Cette drôle d’expression un peu datée et un brin ambiguë convient sans aucun doute à celle qui se méfie des mots et pourtant en sature sur le mode questionnant l’espace sonore (Kaori Ito) et à celui qui d’abord intensément assis en bord de plateau dans un profond silence semble attendre le moment propice pour prendre son envol ; elle est jeune et fille de monsieur Hiroshi dont les traits émaciés et les cheveux blancs évoquent un âge moins tendre ; à l’autre bout la grande sculpture-totem, grand oiseau entravé de tissu élastique noir tendu dont le ventre s’ouvrira à la fin sur un empilement de chaises est l’oeuvre de ce père dont on saura qu’il a joué Ionesco dans sa jeunesse.
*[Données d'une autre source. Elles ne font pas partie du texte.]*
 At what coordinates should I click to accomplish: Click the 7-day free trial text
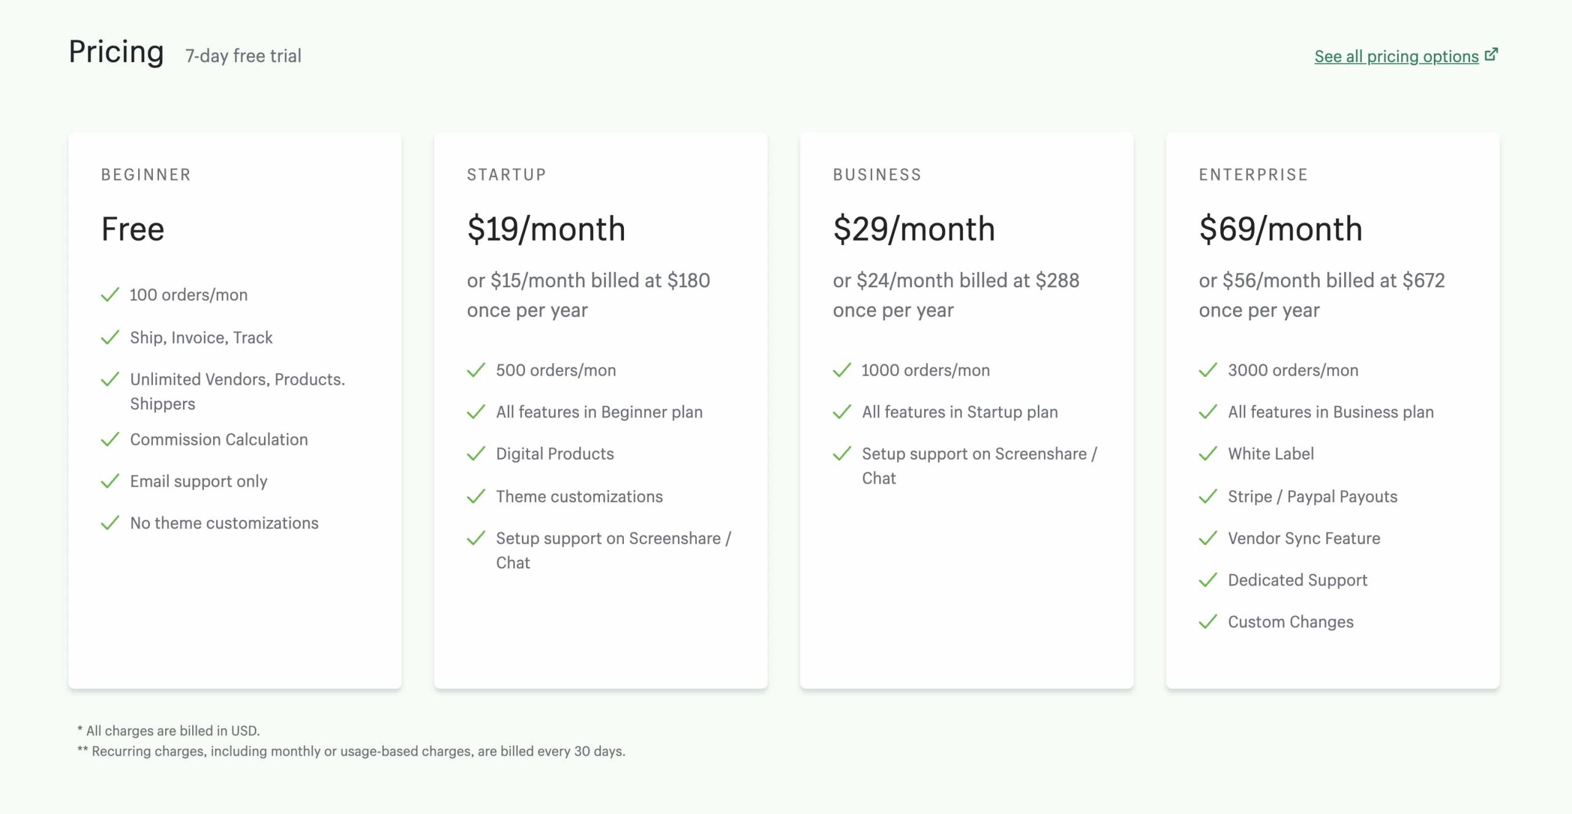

Japon / France, danse classique et postures contorsionnées d’un Butô revisité, poupée empesée aux orteils mobiles puis liberté totale de la danse de salon, tango-cha-cha-quick-slow avec papa ; pas de grand écart, non, mais un pont entre deux cultures, entre deux générations que la chorégraphe lance pudiquement mais sans retenue, au risque de la maladresse tendre ou de l’engagement bancal- sushi / bouillabaisse dit-elle- comme les rafales de questions qui scandent le spectacle « Pourquoi tu t’habilles comme un yakuza ? Combien de temps tu vas vivre encore ? Pourquoi on construit des centrales nucléaires sur des terrains qui tremblent ? » Kaoro Ito égratigne gaillardement l’exquise délicatesse japonaise en éructant ou en criant ; Hiroshi Ito se dandine et joue à suivre à la lettre les injonctions autoritaires et joyeuses de sa fille ; et oui il danse comme Pina, Madonna ou Mickaël Jackson ; elle rit, il l’encourage dans sa dépense pure ; ils font les fous gravement et c’est un beau spectacle qui parle des liens à réinventer toujours, du temps qui passe, de la mort qui rôde. Quand éclatent les applaudissements, une main se lève au premier rang et fait signe avec insistance aux interprètes ; on se plaît à penser que c’est la mère ou son fantôme tout simplement !
MARIE JO DHO
Janvier 2017

Je danse parce que je me méfie des mots, vu au Théâtre Joliette-Minoterie le 10 janvier.